Méliès poderia ter feito fortuna com esta obra, mas o filme foi copiado por técnicos de Thomas Edison e exibido nos Estados Unidos, de modo que Edison lucrou muito com a distribuição, enquanto Méliès ia à falência. Hoje o filme já pertence ao domínio público e é facilmente acessível na internet, por exemplo, no Youtube.
Notas:
No livro Da Terra à Lua (1865), Júlio Verne usa de um tom bastante debochado e satírico, pois, sendo francês, ele diverte-se fazendo piada com os americanos. Não que não demonstre, ao mesmo tempo, admiração pelo espírito engenhoso e a ousadia empreendedora do povo dos Estados Unidos. É este espírito que convence Verne de que serão eles os primeiros a enviar um homem à Lua. E sua profecia se cumpriu um século depois.
"Consistiu desde então a única ambição de todos os ianques a tomar posse daquele novo continente aéreo, a fim de arvorar ali, no mais alto vértice, a bandeira estrelada dos Estados Unidos da América."

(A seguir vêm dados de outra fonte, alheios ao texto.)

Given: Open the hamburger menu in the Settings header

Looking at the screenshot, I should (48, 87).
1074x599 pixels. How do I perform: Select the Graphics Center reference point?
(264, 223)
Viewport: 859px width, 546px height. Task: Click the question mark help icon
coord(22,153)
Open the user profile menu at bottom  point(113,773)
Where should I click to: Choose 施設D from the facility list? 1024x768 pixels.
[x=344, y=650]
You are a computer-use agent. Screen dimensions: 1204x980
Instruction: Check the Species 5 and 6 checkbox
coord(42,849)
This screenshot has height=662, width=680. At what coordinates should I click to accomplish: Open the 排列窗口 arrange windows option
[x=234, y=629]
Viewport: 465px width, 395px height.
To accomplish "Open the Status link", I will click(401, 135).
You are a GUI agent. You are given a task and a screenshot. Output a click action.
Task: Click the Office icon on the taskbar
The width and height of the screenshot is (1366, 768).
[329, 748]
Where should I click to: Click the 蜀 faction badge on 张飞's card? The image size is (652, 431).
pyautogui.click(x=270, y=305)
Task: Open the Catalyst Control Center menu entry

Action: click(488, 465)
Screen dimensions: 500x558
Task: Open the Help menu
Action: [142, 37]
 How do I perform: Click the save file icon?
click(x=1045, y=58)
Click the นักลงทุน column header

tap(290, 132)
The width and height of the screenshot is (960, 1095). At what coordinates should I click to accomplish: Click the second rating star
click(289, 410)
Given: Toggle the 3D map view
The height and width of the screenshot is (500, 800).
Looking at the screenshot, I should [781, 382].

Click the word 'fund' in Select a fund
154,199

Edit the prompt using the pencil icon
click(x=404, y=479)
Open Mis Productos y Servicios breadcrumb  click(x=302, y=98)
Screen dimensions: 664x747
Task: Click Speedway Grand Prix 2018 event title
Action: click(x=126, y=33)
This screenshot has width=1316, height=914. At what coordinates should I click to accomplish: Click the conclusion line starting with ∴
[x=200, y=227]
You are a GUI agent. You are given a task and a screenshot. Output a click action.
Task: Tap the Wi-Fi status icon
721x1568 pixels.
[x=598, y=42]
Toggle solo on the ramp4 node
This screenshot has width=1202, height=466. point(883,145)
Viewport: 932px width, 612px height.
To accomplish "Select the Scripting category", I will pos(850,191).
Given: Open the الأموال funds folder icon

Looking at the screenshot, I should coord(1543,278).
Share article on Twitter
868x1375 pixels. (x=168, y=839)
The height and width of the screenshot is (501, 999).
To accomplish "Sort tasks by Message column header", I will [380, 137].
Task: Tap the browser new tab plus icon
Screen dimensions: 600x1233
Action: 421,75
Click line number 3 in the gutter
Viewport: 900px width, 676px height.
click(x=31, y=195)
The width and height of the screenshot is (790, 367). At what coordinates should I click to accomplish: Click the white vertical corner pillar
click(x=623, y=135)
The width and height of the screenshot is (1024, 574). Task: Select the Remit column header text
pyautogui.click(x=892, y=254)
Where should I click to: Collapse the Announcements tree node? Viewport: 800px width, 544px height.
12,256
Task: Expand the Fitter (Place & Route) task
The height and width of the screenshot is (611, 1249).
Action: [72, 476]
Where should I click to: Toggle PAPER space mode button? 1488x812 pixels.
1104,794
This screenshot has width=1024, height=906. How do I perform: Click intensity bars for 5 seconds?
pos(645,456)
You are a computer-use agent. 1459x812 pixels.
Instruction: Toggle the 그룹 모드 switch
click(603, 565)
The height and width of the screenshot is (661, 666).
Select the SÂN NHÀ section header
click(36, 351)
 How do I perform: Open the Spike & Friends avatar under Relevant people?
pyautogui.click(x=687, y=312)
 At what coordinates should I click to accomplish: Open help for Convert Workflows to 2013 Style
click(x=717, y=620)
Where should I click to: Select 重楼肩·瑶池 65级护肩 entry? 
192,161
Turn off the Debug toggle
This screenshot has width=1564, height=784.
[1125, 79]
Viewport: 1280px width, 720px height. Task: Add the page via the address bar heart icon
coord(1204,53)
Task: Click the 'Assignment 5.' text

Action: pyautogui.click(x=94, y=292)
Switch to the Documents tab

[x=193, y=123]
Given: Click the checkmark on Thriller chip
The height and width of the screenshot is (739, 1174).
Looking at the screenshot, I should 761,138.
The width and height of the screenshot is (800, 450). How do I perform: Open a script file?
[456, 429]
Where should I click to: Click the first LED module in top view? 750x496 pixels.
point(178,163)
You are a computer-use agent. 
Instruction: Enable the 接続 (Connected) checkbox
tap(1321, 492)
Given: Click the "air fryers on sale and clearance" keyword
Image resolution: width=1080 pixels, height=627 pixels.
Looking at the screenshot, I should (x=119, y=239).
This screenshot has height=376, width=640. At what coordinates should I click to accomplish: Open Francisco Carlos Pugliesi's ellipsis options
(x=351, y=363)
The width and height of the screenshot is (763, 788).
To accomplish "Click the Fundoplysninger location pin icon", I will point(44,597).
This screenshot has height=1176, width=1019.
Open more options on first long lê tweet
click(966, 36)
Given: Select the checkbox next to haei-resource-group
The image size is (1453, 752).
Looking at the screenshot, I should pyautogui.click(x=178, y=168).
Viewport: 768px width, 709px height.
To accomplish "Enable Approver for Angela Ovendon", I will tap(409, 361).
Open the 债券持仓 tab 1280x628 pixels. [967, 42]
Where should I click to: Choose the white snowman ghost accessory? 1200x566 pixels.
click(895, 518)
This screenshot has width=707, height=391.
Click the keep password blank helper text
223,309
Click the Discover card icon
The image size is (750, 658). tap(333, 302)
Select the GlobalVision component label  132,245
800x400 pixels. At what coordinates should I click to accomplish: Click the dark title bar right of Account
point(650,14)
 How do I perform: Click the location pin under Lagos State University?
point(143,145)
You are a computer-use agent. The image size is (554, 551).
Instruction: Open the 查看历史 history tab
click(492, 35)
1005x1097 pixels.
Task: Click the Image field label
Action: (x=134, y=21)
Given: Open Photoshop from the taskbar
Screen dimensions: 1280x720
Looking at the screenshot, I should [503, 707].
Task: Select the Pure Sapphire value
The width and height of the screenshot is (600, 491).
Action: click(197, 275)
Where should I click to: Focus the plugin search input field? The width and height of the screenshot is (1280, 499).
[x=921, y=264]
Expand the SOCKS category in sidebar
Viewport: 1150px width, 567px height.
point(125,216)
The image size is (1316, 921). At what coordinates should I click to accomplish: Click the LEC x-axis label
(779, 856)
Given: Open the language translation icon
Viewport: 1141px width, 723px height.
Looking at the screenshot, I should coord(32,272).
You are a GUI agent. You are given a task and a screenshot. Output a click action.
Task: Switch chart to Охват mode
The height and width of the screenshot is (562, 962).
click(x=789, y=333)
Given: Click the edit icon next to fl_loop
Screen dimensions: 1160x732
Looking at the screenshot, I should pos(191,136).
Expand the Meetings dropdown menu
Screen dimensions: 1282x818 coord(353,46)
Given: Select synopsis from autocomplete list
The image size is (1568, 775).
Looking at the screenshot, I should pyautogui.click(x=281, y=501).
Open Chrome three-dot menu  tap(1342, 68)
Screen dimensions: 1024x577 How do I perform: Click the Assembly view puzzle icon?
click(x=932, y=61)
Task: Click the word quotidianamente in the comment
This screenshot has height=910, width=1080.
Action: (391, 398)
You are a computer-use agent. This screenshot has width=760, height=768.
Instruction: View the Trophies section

Júlio Verne foi um precursor neste tema da viagem espacial e o grande inspirador da literatura e do cinema, mas ele lembra que a Lua já era alvo de especulações há séculos, fazendo, inclusive, um breve resumo em um discurso do protagonista Barbicane:
"— Permitam-me — continuou ele — que lhes traga à lembrança, em poucas palavras, como foi que alguns homens exaltados, havendo embarcado em espírito para viagens imaginárias, pretenderam ter penetrado os segredos do nosso satélite. No século XVII, um tal David Fabricius gabou-se de ter visto com os seus próprios olhos alguns habitantes da lua. Em 1649, um francês, Jean Baudoin, publicou um livro intitulado a Viagem Feita ao Mundo Lunar por Dominguez Gonzalez, Aventureiro Espanhol. Na mesma época, deu à luz da publicidade Cirano de Bergerac aquela célebre expedição, que tanto renome teve em França. Algum tempo depois, outro francês (porque estes senhores entretêm-se muito com a Lua) chamado Fontenelle escreveu a Pluralidade dos Mundos, que foi no seu tempo uma obra-prima. Verdade é que a ciência, em seu caminhar constante, até as obras-primas esmaga. Em 1835, um opúsculo, traduzido do jornal «New-York American», contava que Sir John Herschell, enviado ao cabo da Boa Esperança para ali fazer observações astronómicas, tinha conseguido, por meio de um telescópio aperfeiçoado por iluminação interior, trazer a lua a uma distância aparente de oitenta jardas. Por esta forma, observara distintamente na lua cavernas, nas quais viviam hipopótamos, verdejantes montanhas franjadas de rendas de ouro, carneiros com armas de marfim, brancos cabritos monteses e até habitantes com asas membranosas como os morcegos. Este folheto, obra de um americano chamado Locke, teve grande voga. Mas pouco depois veio a saber-se que não era senão uma mistificação científica e os Franceses foram os primeiros a rir-se dele. — Rir de um americano! — exclamou J.-T. Maston. — Mas isso é um casus belli!... — Sossegue o meu digno amigo, que antes de se rirem tinham sido os Franceses perfeitamente embaídos pelo nosso compatriota. Para terminar esta breve resenha histórica acrescentarei que um tal Hans Pfaal, de Roterdão, elevando-se num balão cheio de um gás extraído do azote e trinta e sete vezes mais leve que o hidrogénio, chegou à lua após dezenove dias de viagem, mas também esta viagem não passou, como as anteriores, de simples imaginação; era, porém, obra de um escritor popular da América, de engenho singular e contemplativo. É como se pronunciássemos o nome de Poe."